The important thing is, by agreeing to these conditions, reviewers who signed the NDA abandoned any claim to adversarial journalism, as well as any utility they might have had to their readers, and are clowns. More than any particular condition of the NDA, what invalidates the product review of a reviewer who has signed the NDA is what that act represents: a negotiated agreement, between a journalist and the powerful company on whose product they’re reporting, to serve the company’s interests before the reader’s. It might as well be an employment contract.
How could a reader who’d been made aware of that agreement trust that every sentence of the product review did not reflect a careful compromise between the truth and a company’s interest in maximizing its sales?

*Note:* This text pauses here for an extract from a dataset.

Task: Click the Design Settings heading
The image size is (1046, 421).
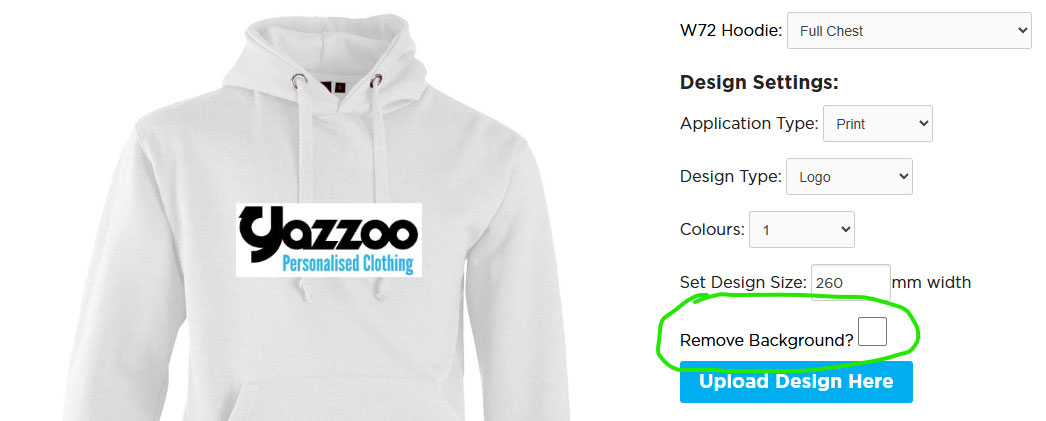Action: coord(758,83)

How could a reader possibly hope to parse that out? They couldn’t. That’s the NDA’s utility to the company that insisted upon it: It produces a courtier press, and a public ever more vulnerable to marketing. Oh, hey, apropos of nothing, thanks to pre-orders, CD Projekt Red was able to announce that Cyberpunk 2077 had fully recouped the costs of its years-long development by the day after its release.

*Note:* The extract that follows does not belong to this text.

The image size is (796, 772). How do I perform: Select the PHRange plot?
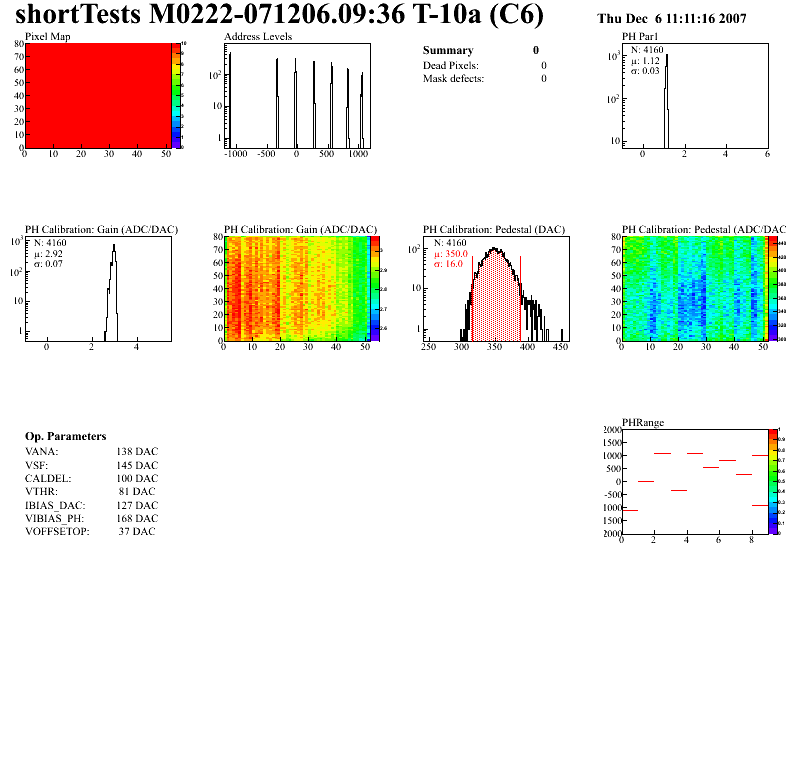(695, 482)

All reviewers got in exchange for their signature on that NDA, their willing participation in a sales campaign, was the opportunity to publish a few days earlier. Any of them in possession of spines could have simply purchased the game on the day of its release—write it off as a work expense, clowns!—and published their review the following Monday without restrictions, but with a somewhat greater danger that their authentic service to their readers would alienate the scumbag executives of a company willing to ship an incomplete, unusable product in place of an abject apology. An ugly truth that people in ad-supported media often talk their way around concerns what the product is, and who is buying it: To whatever extent the business might be, or might appear to be, selling journalism to readers, it is at least as much the bulk-selling of readers to advertising companies. In the absence of dignity and integrity it can tip all the way over into the latter, where the journalistic mission of informing the public sometimes grinds against the commercial imperative to deliver the largest possible audience to advertisers. Nowhere is this more starkly illustrated than by product reviewers negotiating how much truth they’ll agree to withhold in exchange for getting a neutered, dishonest review up on the page a measly few days sooner than a truthful, adversarial one might arrive—weaponizing readers’ desire to gather information ahead of a purchase against those very readers for the sake of monetizing their eyeballs.

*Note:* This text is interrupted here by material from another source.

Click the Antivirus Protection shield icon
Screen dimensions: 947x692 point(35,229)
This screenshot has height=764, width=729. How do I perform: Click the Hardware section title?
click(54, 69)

Cyberpunk 2077 has turned out to be an indictment of every part of the 21st century games industry: its abusive working conditions, its imaginative bankruptcy, the distorting power of its marketing machinery. Add to that list the complicity of so many of the people and publications covering it. In that respect this broken piece-of-shit game has revealed quite a bit more truth than most of what you could read about it prior to last Thursday.
More than any particular condition of the NDA, what invalidates the product review of a reviewer who has signed the NDA is what that act represents: a negotiated agreement, between a journalist and the powerful company on whose product they're reporting, to serve the company's interests before...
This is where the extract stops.